D'après l'extrait sur la crise des surdoses, que sont en train de devenir les bibliothèques pour bon nombre de personnes vulnérables ?

**EXTRAIT DE SOURCE:**
###

On ne peut ignorer qu’il y a une crise des surdoses au Canada. Il est facile de penser que les personnes qui vivent cette crise de première main sont les paramédics, le personnel infirmier et les travailleuses et travailleurs sociaux – dont des dizaines de milliers sont membres du SCFP.
Mais c’est oublier à quel point les crises sociales et médicales au pays peuvent toucher les bibliothèques publiques. À mesure que les espaces véritablement ouverts au public se font de plus en plus rares, les bibliothèques sont en train de devenir le seul refuge accessible pour bon nombre de personnes vulnérables de nos communautés.
« Pour moi, les bibliothèques appartiennent au public et nous devons pouvoir offrir des services aux personnes qui se retrouvent souvent abandonnées par l’État ou expulsées d’autres espaces publics », affirme Kendra Cowley.

###

**LISTE DES DONNÉES:**
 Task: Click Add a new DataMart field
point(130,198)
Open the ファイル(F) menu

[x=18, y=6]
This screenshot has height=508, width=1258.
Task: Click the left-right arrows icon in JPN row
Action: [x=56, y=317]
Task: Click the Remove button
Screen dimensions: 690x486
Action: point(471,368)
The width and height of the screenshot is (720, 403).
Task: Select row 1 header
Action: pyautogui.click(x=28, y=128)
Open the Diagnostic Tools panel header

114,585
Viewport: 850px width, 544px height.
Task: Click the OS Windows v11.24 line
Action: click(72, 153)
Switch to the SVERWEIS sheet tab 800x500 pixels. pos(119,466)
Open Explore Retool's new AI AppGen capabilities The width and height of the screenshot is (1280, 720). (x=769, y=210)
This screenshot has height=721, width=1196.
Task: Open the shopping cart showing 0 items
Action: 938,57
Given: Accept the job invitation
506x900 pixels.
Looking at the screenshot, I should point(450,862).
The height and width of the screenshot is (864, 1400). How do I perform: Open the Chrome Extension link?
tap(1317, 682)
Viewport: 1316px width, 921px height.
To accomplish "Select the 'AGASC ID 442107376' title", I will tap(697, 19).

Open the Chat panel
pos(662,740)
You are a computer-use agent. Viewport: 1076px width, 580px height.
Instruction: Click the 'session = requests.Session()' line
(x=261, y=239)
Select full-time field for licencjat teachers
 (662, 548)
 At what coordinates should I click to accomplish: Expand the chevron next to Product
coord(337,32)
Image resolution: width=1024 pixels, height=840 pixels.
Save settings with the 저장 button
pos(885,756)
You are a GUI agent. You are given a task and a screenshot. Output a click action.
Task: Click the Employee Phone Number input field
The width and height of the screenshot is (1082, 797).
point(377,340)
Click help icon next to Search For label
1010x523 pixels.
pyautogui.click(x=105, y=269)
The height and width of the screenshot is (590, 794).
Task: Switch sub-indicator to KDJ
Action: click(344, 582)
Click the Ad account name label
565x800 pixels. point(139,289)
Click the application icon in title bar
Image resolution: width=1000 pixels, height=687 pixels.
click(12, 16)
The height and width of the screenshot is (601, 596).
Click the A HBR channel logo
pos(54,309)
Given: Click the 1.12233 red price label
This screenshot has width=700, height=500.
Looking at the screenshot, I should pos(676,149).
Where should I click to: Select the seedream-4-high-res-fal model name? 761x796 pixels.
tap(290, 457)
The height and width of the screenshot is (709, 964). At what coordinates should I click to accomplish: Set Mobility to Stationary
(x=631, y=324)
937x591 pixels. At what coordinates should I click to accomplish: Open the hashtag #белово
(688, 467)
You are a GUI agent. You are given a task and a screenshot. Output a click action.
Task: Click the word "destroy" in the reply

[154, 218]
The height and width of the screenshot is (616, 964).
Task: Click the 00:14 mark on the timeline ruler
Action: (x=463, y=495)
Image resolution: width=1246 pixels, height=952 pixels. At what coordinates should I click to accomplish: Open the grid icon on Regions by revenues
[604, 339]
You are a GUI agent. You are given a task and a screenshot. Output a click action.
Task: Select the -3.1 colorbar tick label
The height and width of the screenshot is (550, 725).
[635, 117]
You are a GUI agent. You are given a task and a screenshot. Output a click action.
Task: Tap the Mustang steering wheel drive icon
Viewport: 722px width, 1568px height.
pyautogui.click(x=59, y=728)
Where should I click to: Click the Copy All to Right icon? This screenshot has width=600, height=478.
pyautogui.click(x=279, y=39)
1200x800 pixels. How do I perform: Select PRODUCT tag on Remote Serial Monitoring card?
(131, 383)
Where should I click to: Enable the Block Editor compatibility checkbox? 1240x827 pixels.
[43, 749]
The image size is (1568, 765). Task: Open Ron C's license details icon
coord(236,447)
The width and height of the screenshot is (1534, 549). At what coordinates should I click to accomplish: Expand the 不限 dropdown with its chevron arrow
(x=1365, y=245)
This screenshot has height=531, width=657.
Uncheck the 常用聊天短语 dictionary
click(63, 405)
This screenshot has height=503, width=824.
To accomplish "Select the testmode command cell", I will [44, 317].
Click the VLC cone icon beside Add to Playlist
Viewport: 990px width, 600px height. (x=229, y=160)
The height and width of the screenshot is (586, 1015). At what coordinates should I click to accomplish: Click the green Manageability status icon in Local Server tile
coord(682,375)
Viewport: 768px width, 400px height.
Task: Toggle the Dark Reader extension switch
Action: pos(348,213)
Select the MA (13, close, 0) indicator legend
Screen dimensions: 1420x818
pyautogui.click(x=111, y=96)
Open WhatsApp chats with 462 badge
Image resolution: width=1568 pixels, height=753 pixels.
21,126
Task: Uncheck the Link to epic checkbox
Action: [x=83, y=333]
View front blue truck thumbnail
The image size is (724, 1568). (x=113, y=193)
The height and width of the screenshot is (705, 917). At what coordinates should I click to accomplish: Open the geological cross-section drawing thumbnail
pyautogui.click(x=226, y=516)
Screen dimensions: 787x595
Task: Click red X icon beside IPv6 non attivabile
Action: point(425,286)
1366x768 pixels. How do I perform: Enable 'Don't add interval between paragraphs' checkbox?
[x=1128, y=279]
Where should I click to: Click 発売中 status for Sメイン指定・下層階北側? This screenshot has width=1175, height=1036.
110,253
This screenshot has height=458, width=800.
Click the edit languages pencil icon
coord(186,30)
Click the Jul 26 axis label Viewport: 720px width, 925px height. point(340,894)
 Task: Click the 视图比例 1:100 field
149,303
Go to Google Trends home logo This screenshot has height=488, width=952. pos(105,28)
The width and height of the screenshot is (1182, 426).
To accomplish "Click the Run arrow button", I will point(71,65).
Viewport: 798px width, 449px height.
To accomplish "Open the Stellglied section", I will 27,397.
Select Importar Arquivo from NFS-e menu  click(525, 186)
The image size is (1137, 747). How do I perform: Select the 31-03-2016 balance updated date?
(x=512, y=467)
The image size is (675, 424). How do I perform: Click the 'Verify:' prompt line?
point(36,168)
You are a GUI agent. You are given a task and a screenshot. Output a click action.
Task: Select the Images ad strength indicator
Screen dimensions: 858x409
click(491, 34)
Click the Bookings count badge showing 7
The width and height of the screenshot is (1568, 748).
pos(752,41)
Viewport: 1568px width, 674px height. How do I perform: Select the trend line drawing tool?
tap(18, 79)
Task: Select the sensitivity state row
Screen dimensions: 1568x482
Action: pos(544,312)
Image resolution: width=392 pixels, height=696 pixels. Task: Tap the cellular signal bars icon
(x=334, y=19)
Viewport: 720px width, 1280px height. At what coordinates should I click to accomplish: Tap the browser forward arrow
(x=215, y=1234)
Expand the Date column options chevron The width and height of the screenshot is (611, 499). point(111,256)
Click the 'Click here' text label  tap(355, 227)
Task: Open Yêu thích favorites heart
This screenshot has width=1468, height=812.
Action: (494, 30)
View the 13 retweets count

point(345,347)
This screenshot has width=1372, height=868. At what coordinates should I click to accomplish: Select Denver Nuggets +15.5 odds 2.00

###

**RÉPONSE ATTENDUE:** Le seul refuge accessible.